TASK OBJECTIVE: Edit the rows below so that "Where should I click to" becomes "Where do I click to", and leave every other part unchanged.

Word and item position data

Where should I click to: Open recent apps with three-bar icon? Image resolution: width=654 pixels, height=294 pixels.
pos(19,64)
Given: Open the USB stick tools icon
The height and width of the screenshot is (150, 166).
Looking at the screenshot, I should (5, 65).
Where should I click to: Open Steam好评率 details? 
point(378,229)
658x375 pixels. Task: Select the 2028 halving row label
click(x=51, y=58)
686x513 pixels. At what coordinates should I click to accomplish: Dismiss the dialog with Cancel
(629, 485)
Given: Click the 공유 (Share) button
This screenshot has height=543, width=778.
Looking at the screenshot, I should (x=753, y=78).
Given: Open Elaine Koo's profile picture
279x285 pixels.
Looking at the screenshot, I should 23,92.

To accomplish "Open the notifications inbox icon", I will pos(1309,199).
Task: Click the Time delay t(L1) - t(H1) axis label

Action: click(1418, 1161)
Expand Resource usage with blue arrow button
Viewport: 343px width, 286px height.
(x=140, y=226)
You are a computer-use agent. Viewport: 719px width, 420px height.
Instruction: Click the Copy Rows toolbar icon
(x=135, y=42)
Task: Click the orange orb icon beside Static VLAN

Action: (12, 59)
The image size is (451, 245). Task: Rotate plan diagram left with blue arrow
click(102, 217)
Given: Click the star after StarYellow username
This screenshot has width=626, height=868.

EXERCISE RESPONSE:
Where do I click to: Open recent apps with three-bar icon? Image resolution: width=654 pixels, height=294 pixels.
pos(19,64)
Given: Open the USB stick tools icon
The height and width of the screenshot is (150, 166).
Looking at the screenshot, I should (5, 65).
Where do I click to: Open Steam好评率 details? 
point(378,229)
658x375 pixels. Task: Select the 2028 halving row label
click(x=51, y=58)
686x513 pixels. At what coordinates should I click to accomplish: Dismiss the dialog with Cancel
(629, 485)
Given: Click the 공유 (Share) button
This screenshot has height=543, width=778.
Looking at the screenshot, I should (x=753, y=78).
Given: Open Elaine Koo's profile picture
279x285 pixels.
Looking at the screenshot, I should 23,92.

To accomplish "Open the notifications inbox icon", I will pos(1309,199).
Task: Click the Time delay t(L1) - t(H1) axis label

Action: click(1418, 1161)
Expand Resource usage with blue arrow button
Viewport: 343px width, 286px height.
(x=140, y=226)
You are a computer-use agent. Viewport: 719px width, 420px height.
Instruction: Click the Copy Rows toolbar icon
(x=135, y=42)
Task: Click the orange orb icon beside Static VLAN

Action: (12, 59)
The image size is (451, 245). Task: Rotate plan diagram left with blue arrow
click(102, 217)
Given: Click the star after StarYellow username
This screenshot has width=626, height=868.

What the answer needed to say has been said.